Page excerpt.
'''
I've suffered from anxiety for years and it's really a cruel thing. Just walking down the hallways in my high school at the end of the day made me feel so incredibly anxious and I could feel myself wanting to panic.
Anxiety is probably one of the worst emotions the human body can compose.
Knowing that there are tons of other people out there who have experienced it also helped me a lot.
I've been taking amitryptaline and sertraline for the past year and they're working wonders.

I learned that i suffer anxiety and depression a couple of years ago. I learned it the scary way.. Not knowing i suffer them, I landed up in the hospital for suicide prevention. My anxiety and not knowing how to deal with stress caused it. I used cry with out knowing, feel very fearful and worthless out of the blue. I haven't been on medication in over a year, because I got tired of being on it. so i refused to renew my health insurance, and i thought i could handle it on my own. But it turned out i can't my family, friends and my boyfriend sees it . So I recently renew my health insurance so i could get back on medication. But I have found that coloring helps me release my anxiety also writing .Reading all of your responses has comfort me a lot . Because at times I feel like when i'm out in public people are always watching me and that they know and judging me..
'''
Source material.
'''
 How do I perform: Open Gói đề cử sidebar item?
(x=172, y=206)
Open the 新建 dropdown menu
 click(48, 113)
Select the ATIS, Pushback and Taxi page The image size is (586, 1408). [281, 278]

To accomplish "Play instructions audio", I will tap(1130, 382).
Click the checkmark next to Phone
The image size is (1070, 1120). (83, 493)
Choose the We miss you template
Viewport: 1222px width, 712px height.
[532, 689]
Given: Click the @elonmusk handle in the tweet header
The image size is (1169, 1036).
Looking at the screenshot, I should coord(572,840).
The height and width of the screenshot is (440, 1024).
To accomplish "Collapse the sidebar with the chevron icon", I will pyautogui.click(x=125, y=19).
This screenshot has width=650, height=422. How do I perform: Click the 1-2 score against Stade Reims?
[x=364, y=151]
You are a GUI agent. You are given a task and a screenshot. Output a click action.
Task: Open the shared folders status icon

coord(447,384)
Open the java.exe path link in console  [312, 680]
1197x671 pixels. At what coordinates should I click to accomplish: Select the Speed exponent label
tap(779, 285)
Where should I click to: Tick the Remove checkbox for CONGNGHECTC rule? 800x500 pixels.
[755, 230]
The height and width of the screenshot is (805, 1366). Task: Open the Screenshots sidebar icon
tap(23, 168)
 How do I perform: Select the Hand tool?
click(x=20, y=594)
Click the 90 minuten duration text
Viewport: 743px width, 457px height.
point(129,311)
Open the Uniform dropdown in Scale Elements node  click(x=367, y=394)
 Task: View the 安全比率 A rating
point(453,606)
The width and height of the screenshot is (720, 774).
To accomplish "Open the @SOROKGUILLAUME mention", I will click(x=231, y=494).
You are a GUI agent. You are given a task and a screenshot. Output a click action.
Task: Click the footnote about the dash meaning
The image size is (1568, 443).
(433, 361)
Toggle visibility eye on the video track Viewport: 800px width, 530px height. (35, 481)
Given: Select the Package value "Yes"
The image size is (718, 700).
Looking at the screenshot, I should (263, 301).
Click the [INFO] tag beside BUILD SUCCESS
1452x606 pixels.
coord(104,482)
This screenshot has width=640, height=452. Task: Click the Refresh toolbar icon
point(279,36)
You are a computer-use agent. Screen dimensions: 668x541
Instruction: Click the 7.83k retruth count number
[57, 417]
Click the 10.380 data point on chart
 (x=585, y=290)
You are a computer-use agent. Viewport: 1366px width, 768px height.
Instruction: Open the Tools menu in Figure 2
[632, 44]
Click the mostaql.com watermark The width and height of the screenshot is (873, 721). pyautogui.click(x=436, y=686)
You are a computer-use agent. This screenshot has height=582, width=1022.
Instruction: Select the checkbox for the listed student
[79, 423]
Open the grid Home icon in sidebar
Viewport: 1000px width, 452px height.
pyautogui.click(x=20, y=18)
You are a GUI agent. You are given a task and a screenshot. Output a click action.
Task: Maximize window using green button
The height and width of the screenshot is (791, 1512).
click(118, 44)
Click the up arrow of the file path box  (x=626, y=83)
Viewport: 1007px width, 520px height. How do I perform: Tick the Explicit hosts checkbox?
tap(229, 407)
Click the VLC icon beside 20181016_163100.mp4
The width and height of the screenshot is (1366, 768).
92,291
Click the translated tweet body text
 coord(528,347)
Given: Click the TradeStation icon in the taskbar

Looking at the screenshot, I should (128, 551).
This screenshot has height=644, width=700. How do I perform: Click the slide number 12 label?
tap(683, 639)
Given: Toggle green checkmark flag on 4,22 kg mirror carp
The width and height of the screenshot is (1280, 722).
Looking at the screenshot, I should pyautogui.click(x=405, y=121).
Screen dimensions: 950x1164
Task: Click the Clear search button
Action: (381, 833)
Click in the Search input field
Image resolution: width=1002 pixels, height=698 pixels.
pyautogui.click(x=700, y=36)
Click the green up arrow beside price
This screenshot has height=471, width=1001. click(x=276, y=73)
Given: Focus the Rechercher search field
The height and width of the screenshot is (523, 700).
'''
Description of the task. Can you restate the anxiety text starting at "Knowing that there" and ending at "they're working wonders.", switching "sertraline" to "escitalopram"?

Solution.
Knowing that there are tons of other people out there who have experienced it also helped me a lot.
I've been taking amitryptaline and escitalopram for the past year and they're working wonders.